_What you should do_: Scan the entries that follow and copy out every line containing "المنشاوي".

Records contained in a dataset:

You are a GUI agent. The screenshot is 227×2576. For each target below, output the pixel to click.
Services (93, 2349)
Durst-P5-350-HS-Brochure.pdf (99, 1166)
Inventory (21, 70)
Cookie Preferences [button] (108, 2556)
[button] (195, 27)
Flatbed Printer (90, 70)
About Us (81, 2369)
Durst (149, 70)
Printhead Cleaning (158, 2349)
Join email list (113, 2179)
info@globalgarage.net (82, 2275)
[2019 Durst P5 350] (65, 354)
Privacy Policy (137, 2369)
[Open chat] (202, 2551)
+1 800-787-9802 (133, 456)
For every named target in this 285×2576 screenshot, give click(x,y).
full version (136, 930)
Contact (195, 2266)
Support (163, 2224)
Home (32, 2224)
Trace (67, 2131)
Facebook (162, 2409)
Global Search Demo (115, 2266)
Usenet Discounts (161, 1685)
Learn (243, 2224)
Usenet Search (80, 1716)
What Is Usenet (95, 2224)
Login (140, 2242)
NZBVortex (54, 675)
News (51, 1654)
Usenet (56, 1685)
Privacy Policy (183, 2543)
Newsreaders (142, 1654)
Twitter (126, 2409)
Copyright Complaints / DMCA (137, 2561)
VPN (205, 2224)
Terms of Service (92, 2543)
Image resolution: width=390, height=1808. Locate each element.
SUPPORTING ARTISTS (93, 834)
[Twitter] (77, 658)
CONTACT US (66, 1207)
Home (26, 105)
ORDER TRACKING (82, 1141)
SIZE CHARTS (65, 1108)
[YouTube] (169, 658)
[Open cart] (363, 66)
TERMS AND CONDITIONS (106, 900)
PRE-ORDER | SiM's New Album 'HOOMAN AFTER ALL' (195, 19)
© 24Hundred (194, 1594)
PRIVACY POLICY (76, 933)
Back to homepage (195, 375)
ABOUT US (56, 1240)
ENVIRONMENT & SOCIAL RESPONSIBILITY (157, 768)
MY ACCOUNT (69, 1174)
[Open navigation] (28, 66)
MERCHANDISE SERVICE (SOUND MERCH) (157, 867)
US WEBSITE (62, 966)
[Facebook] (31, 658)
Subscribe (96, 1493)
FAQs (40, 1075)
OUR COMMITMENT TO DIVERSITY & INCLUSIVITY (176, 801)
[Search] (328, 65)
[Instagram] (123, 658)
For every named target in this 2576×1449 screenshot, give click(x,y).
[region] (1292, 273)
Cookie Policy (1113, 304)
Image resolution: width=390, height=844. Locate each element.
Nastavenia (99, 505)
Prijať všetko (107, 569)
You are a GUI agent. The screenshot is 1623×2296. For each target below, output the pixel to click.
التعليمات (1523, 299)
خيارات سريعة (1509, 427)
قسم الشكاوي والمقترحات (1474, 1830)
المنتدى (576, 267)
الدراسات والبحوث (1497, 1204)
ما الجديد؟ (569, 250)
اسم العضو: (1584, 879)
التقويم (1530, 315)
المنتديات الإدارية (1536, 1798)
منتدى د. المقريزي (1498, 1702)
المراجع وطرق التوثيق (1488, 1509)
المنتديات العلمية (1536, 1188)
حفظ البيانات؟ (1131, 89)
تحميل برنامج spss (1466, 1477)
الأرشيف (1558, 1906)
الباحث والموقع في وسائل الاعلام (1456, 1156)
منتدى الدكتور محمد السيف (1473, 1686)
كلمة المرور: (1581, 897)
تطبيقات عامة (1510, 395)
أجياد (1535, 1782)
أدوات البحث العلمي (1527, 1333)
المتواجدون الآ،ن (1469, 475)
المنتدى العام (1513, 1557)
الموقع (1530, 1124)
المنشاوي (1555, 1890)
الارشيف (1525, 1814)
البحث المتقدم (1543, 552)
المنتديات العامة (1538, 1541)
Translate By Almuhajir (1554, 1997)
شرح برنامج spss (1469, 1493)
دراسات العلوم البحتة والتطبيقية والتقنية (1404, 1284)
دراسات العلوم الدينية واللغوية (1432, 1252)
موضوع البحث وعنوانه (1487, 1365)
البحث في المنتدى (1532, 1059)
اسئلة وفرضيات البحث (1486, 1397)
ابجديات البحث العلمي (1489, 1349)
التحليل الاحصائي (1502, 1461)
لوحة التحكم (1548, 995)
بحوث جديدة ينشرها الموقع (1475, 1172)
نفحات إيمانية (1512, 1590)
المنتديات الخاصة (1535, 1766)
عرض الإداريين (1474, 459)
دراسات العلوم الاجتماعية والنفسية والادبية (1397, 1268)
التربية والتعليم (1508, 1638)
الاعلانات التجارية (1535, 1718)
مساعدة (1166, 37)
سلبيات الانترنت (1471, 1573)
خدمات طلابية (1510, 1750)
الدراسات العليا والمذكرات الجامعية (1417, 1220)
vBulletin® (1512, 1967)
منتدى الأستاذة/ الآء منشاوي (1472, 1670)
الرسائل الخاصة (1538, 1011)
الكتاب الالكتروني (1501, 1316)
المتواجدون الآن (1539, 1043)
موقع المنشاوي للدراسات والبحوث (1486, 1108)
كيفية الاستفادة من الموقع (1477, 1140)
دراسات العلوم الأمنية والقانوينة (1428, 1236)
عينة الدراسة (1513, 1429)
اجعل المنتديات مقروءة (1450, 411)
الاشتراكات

_Task output_:
المنشاوي (1555, 1890)
موقع المنشاوي للدراسات والبحوث (1486, 1108)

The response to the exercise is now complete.